New new script to train bogofilter

Fri Jul 4 13:06:42 CEST 2003

On 20030704 (Fri) at 1237:53 +0200, Boris 'pi' Piwinger wrote:

but I'm going to reply to the list because there will be others
interested in the answer; hope you don't mind.

> .MSG_COUNT              329    283
> % of read               2.2    1.3
> 
> It turns out, that not a single message was used twice in
> training (by accident, but it might cool down worries;-).
> 
> I am curious to hear why this is not great and why I should
> see problems soon.
> 

Ok, I'll give it a quick shot, but it's an abstruse corner of
statistics and I may not be able to explain it both briefly and
convincingly (gotta go for the former, still lots of catchup to do at
work).  If anyone can add clarification, that would be great:

The Bayes rule assumes two things that aren't true in "Bayesian" spam
filtering.  One is that the population is uniform; that is, that all
tokens found in spam will have an equal chance of turning up in a given
spam, and all tokens found in nonspam will have an equal chance of
turning up in a given nonspam.  This is obviously untrue, but
fortunately it seems that the distribution of tokens varies from
uniformity in a way that actually helps the decision-making process. 
Gary Robinson, at least, has made such a claim, but I've never seen a
detailed explanation of why he thinks so.  At any rate, distorting the
counts by pretending a given spam is more prevalent than is the case is
likely to render that particular spam more recognizable, but also to
make spams that are like, but not strongly like, that particular one
less recognizable.

The other assumption we violate is that all tokens are independent of
one another.  In fact, the nature of language is such that the
occurrence of a given token makes it likely that certain other tokens
will appear.  These interrelations can be coped with in the analysis,
but again, overtraining on a given spam or nonspam will distort the
overall picture of the population that the Bayesian analysis is
building, so that messages similar to the overtrained one become easier
to classify, but at the expense of those that are not so similar.

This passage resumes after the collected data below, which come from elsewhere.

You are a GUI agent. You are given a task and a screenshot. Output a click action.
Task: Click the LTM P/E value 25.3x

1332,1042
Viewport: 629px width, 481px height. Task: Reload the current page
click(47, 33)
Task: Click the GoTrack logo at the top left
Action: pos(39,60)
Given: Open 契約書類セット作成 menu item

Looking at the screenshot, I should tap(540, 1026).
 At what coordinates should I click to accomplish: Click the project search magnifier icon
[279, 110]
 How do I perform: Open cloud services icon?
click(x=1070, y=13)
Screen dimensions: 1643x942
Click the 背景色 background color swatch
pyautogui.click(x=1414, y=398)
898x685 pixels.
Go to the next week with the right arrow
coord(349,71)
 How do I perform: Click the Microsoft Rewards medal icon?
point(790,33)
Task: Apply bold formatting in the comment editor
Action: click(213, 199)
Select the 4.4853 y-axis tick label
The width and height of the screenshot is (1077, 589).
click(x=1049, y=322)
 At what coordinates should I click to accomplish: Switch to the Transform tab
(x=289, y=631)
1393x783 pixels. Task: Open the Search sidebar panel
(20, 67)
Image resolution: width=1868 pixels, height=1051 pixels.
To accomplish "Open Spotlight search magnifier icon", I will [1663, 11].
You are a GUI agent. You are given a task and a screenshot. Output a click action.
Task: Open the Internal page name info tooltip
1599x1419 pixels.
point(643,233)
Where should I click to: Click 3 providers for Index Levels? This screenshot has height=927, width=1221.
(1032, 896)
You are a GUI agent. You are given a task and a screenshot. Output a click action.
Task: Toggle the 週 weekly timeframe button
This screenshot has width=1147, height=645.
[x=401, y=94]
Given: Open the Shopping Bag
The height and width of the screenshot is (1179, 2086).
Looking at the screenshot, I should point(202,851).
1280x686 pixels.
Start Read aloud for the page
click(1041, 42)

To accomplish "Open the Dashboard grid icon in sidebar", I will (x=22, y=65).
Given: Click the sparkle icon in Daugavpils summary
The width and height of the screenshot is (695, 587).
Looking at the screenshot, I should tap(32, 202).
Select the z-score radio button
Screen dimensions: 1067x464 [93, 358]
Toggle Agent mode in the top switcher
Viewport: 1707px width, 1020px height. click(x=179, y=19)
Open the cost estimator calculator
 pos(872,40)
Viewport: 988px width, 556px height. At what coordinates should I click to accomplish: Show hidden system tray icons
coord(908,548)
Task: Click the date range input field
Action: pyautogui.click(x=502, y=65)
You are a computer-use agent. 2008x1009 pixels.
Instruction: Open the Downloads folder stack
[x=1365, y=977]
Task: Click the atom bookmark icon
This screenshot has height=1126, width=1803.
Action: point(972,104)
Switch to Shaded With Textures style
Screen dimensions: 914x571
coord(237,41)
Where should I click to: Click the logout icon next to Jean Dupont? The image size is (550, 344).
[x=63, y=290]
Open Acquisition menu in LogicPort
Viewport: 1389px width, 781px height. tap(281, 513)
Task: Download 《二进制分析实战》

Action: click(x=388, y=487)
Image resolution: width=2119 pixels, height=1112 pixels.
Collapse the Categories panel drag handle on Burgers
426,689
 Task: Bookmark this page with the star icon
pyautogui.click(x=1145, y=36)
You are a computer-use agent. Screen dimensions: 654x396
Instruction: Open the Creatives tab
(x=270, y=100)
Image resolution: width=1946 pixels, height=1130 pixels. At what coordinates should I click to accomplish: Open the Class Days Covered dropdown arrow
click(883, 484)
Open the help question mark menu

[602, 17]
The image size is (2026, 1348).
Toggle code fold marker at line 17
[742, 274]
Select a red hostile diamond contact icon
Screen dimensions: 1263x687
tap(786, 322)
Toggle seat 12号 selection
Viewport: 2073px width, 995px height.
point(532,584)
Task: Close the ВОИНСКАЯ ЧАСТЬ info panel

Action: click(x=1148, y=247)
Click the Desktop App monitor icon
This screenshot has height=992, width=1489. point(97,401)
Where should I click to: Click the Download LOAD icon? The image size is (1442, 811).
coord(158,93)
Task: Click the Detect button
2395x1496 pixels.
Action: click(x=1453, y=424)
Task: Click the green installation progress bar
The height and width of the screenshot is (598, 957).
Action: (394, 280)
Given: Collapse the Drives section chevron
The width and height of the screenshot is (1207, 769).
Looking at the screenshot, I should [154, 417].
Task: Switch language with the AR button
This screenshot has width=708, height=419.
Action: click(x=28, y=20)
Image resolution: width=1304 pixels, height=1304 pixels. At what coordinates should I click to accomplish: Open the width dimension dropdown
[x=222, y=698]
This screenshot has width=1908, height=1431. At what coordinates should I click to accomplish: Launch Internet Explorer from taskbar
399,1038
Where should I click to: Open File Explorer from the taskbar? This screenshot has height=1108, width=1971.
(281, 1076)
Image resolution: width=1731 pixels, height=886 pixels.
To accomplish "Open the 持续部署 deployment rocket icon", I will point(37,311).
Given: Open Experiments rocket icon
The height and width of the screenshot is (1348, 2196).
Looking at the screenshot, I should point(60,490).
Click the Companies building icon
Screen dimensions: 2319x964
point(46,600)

So the problem you may see down the road if you train "to extinction"
on errors is that bogofilter will get very good at recognizing the
types of messages on which you train, and rather poor at recognizing
messages that are similar to, but not strongly similar to, those
training ones.  It's like trying to recognize dogs by training on
German shepherds only: a great Dane shares the "dog" characteristics,
but we'll have learned too many specific "German shepherd" ones so we
may well misclassify the great Dane.

-- 
| G r e g  L o u i s          | gpg public key: finger     |
|   http://www.bgl.nu/~glouis |   glouis at consultronics.com |
| http://wecanstopspam.org in signatures fights junk email |